Custom software development is having a second moment. Low-code plateaued, SaaS bundles got expensive, and AI made bespoke software cheaper and faster to build than it has ever been. The old build-vs-buy matrix needs a refresh.
A simpler framework: core, context, commodity
Split every candidate system into one of three buckets:
- Core — what your business does differently from competitors. Build this, own it forever.
- Context — important but not differentiating. Configure off-the-shelf, customise thinly, keep a short leash on spend.
- Commodity — table-stakes operations. Buy, integrate, ignore.
Building commodity software wastes money. Buying core software caps your competitive ceiling. The bucket decision is worth more than the engineering quality that follows it.
When custom software development wins
- Your workflow is the product, and no vendor models it well.
- Integration complexity across bespoke systems outweighs the SaaS saving.
- Data privacy, sovereignty, or latency constraints rule out hosted options.
- You have the engineering capacity to keep the system alive for years.
When off-the-shelf clearly wins
- A category leader exists and other companies like yours use it successfully.
- You are not going to reinvent accounting, payroll, or email.
- You need to move this quarter, not next year.
- The vendor ecosystem is a feature you want to inherit.
The modern hybrid: buy the platform, build the edges
Increasingly, the right answer is both: buy a platform (CRM, ERP, ticketing) and build custom software on top via APIs and events.

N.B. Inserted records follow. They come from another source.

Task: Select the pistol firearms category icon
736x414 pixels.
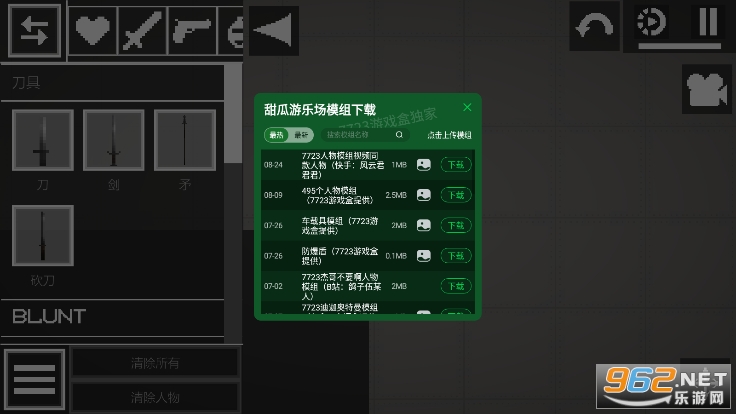Action: tap(192, 31)
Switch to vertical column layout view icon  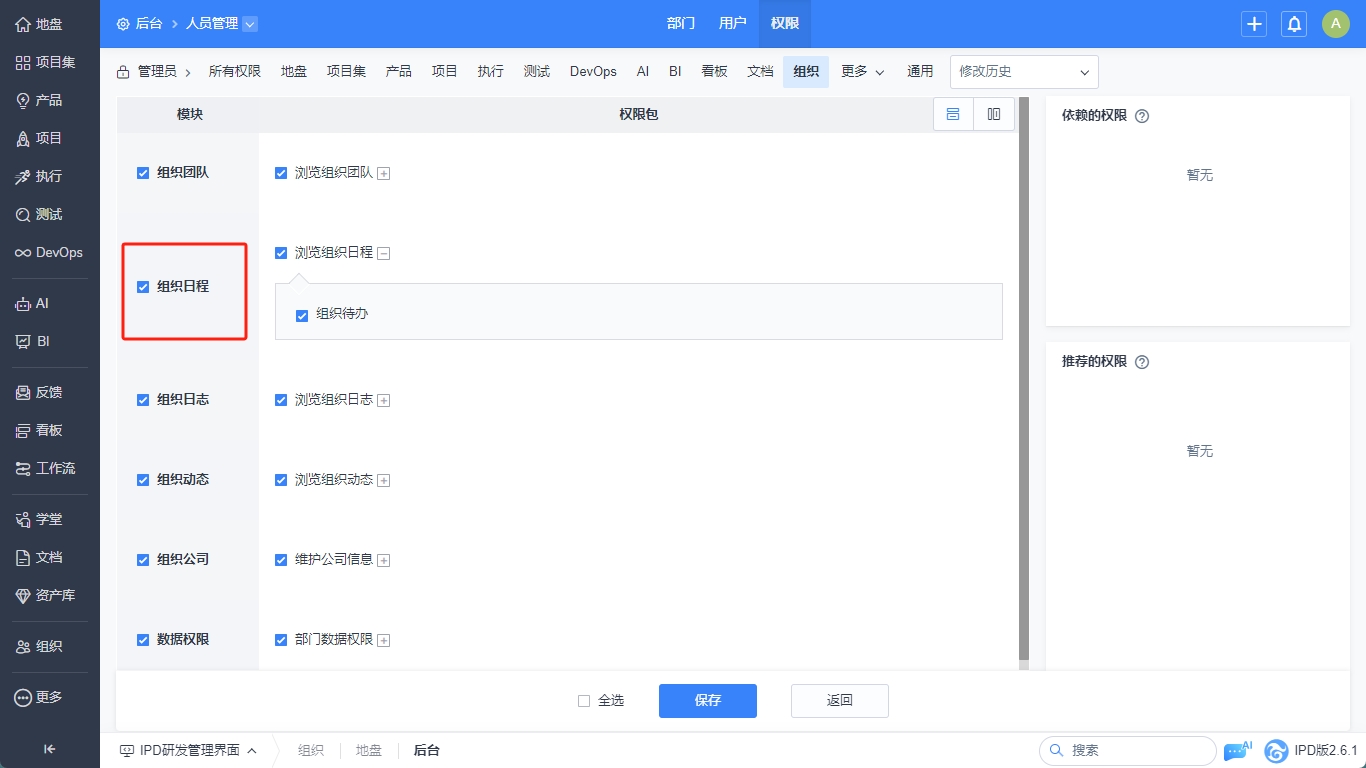point(994,114)
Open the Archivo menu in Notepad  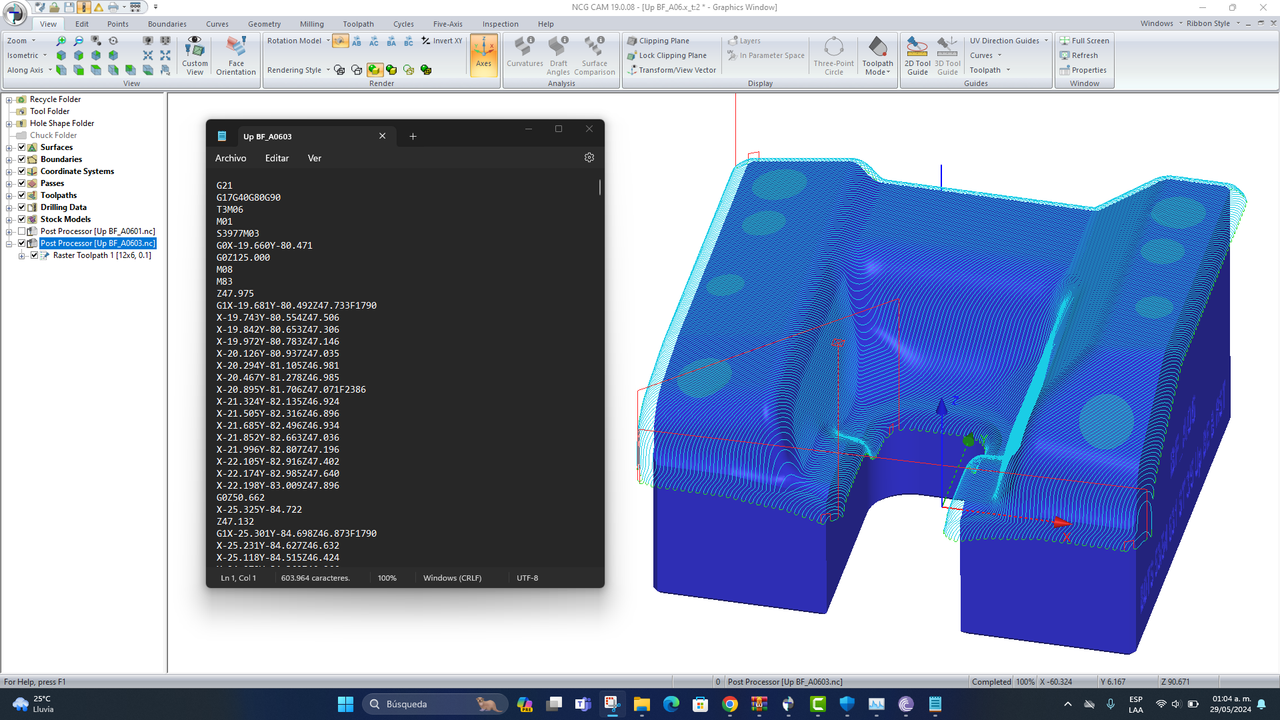tap(230, 158)
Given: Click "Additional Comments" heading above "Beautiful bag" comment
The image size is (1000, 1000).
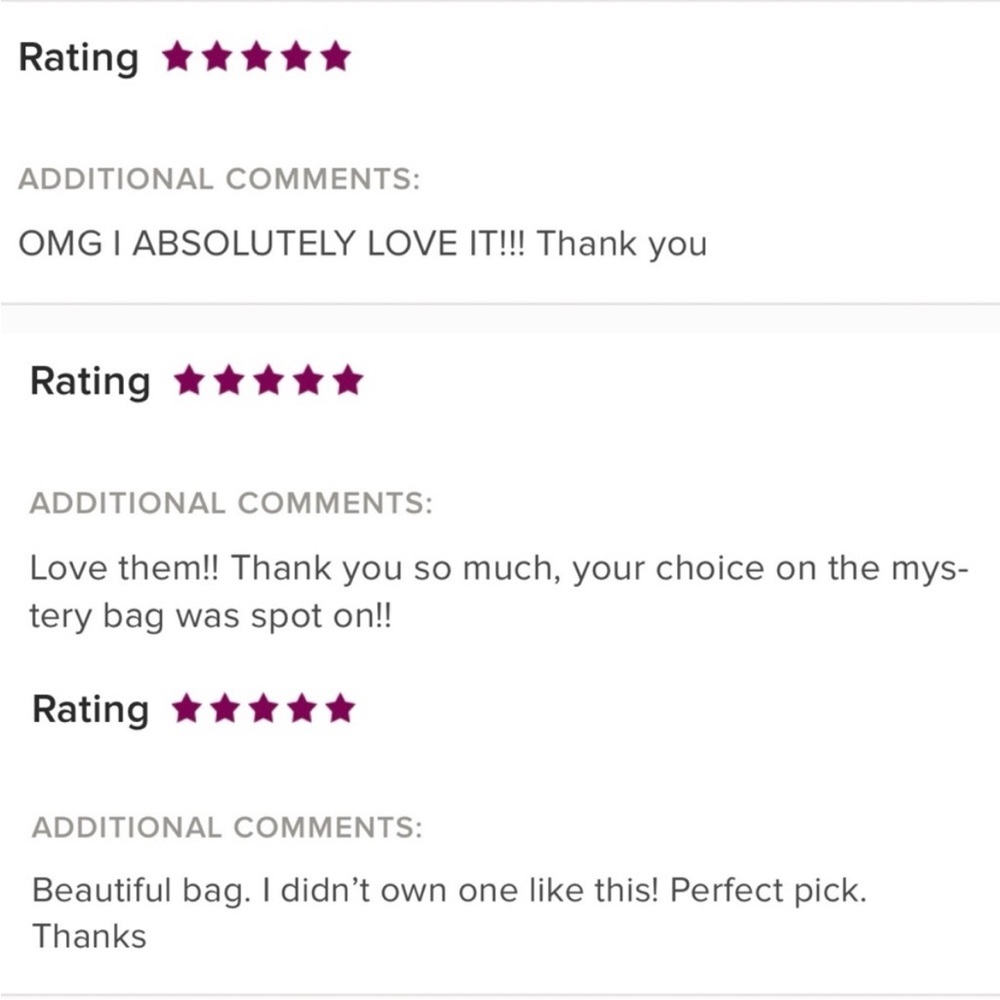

Salesforce on the platform; a custom quoting engine on top. Workday for HR; a custom analytics layer across your people data. This is where modern custom software development does its best work.
Total cost of ownership — the part that trips up every brochure
- Custom: build cost + maintenance + feature evolution + hiring for ownership.
- Off-the-shelf: licence + per-seat creep + integration cost + eventual migration.
- Hybrid: both, partially, plus the integration glue — usually worth it.